On 02/07/2008, Jeffrey Baker <jwbaker@gmail.com> wrote: > Red Hat and its clones. The other problem is the 80GB model is too > small to hold my entire DB, Although it could be used as a tablespace > for some critical tables. But hey, it's fast. And when/if it dies, please give us a rough guestimate of its life-span in terms of read/write cycles. Sounds exciting, though! Cheers, Andrej -- Please don't top post, and don't use HTML e-Mail :} Make your quotes concise. http://www.american.edu/econ/notes/htmlmail.htm
On Tue, Jul 1, 2008 at 6:17 PM, Andrej Ricnik-Bay <andrej.groups@gmail.com> wrote: > On 02/07/2008, Jeffrey Baker <jwbaker@gmail.com> wrote: > >> Red Hat and its clones.

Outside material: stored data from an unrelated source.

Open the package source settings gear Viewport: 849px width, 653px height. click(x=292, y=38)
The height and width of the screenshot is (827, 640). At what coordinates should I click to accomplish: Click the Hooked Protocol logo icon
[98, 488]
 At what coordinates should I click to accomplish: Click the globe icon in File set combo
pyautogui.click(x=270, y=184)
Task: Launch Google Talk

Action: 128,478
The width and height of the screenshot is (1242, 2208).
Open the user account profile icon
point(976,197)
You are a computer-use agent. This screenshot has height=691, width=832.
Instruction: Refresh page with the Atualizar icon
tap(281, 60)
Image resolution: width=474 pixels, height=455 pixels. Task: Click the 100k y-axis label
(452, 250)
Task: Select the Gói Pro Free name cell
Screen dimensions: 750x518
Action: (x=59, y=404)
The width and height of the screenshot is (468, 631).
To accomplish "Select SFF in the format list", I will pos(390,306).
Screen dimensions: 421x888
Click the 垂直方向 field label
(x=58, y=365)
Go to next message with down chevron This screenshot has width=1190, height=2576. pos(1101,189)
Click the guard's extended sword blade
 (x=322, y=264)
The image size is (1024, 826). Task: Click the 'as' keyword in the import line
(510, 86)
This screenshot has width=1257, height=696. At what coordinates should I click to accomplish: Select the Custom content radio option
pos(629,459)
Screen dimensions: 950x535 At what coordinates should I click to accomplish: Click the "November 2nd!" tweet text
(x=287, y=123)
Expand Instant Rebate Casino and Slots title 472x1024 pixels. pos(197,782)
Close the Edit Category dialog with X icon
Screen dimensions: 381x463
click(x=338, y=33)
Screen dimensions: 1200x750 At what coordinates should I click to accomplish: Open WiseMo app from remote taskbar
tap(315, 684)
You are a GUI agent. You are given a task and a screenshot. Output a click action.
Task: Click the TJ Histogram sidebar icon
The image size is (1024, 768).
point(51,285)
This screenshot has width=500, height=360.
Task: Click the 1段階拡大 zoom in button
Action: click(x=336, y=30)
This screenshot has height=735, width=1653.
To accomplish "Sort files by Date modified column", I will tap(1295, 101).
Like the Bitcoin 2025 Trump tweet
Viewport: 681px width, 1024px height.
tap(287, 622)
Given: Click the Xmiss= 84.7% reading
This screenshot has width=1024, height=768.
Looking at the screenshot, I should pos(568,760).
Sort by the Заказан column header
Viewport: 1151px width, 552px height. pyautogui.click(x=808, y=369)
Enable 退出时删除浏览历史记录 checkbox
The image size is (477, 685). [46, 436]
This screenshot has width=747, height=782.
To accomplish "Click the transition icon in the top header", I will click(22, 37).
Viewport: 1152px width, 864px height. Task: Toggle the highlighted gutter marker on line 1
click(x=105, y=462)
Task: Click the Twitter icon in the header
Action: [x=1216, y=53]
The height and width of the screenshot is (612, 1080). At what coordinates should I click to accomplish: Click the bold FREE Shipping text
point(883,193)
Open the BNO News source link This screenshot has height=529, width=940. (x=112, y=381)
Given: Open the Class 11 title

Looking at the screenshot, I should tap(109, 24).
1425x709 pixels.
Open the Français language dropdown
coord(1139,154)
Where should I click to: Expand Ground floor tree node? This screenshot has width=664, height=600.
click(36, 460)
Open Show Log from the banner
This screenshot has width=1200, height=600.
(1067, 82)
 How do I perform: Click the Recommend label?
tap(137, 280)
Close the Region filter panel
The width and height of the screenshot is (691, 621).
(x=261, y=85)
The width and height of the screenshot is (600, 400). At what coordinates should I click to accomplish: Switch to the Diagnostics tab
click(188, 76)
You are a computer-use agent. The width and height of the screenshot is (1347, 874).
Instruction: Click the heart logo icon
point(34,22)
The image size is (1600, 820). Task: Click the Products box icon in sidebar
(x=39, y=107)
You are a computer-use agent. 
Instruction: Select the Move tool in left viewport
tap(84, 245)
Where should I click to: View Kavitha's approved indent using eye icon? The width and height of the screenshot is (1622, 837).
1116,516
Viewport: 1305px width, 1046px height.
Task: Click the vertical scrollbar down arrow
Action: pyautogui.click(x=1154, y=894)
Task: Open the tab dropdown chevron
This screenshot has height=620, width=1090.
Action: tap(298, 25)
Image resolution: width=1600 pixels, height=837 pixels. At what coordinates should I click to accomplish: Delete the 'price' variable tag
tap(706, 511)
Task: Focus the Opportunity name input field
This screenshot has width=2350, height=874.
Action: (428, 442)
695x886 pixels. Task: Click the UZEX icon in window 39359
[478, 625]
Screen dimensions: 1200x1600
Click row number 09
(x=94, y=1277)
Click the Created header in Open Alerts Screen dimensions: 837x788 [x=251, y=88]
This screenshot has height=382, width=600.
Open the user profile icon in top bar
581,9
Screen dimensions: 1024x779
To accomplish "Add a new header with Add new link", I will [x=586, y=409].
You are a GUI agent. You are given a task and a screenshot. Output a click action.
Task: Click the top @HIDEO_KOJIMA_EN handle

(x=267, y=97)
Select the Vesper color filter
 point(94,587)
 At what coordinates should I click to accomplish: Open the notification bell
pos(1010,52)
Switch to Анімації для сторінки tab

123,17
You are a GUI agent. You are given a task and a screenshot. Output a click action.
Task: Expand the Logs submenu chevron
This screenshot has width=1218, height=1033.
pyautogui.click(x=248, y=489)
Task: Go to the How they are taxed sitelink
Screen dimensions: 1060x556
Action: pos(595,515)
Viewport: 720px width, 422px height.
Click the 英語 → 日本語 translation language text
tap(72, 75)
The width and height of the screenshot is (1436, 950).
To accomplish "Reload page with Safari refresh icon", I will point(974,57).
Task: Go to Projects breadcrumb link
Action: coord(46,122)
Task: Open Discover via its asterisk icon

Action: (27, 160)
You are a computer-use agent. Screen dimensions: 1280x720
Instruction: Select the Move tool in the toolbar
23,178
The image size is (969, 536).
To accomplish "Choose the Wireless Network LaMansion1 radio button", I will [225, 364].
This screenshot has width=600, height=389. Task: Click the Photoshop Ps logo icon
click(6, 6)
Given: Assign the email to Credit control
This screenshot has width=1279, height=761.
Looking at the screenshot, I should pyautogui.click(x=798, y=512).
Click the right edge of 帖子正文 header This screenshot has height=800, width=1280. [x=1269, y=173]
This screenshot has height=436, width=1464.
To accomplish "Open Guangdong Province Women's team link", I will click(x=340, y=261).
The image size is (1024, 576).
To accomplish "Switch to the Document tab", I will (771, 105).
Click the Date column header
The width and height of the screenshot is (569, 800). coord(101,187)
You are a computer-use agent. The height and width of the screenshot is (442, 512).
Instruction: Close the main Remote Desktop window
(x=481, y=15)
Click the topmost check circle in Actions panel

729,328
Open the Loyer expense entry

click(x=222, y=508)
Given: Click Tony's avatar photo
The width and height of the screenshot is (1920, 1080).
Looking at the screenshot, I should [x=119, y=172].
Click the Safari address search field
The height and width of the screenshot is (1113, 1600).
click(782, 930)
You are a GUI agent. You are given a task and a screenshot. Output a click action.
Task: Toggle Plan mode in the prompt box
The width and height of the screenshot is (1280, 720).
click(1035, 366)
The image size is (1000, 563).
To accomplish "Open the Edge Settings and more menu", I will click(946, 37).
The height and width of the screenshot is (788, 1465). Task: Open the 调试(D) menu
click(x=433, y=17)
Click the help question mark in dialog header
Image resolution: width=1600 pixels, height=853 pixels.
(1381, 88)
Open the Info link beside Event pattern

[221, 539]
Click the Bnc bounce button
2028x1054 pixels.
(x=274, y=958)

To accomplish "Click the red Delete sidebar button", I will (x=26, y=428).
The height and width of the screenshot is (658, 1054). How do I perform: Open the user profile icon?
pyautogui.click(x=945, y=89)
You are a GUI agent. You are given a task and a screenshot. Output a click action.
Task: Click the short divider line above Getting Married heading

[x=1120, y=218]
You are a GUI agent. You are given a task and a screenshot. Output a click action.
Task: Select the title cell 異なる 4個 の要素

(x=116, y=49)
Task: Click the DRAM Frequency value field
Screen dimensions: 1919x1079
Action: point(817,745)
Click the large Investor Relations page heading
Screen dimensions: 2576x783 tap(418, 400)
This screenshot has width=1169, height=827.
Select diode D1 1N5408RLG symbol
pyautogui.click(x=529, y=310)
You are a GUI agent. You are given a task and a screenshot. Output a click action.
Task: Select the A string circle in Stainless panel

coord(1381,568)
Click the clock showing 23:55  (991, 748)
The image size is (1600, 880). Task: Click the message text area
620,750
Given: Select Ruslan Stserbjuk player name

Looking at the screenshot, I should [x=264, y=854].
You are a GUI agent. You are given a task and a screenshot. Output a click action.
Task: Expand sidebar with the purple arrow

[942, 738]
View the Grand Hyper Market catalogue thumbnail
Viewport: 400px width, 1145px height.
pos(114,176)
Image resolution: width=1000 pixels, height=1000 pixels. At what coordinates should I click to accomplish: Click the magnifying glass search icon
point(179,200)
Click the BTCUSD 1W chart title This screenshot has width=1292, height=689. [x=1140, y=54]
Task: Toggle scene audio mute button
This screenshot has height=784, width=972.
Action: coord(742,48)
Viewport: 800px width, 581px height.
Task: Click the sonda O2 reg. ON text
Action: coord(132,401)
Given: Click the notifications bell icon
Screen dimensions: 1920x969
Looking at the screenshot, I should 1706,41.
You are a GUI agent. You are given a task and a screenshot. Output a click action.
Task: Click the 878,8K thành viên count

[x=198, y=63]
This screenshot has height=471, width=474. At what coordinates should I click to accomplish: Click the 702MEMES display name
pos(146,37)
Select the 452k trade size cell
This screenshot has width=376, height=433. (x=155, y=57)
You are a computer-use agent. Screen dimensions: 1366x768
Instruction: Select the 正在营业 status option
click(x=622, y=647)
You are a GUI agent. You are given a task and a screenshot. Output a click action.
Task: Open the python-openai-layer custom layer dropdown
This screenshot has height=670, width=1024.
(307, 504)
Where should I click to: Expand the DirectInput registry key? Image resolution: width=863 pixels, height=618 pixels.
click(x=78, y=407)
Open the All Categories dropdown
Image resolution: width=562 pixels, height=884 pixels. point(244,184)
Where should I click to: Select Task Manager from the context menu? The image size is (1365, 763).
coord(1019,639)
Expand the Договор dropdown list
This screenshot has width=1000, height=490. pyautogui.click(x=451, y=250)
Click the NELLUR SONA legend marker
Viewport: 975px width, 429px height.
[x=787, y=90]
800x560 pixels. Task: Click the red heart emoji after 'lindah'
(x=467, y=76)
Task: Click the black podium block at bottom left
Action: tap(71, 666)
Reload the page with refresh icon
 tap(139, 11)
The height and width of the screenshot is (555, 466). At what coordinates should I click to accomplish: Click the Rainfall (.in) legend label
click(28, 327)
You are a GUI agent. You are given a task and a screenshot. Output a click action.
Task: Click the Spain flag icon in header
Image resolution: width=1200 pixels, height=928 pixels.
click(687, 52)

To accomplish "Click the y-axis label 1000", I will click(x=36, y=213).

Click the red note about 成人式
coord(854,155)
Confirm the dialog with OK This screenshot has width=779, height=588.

The other problem is the 80GB model is too >> small to hold my entire DB, Although it could be used as a tablespace >> for some critical tables. But hey, it's fast. > And when/if it dies, please give us a rough guestimate of its > life-span in terms of read/write cycles. Sounds exciting, though! Yeah. The manufacturer rates it for 5 years in constant use. I remain skeptical.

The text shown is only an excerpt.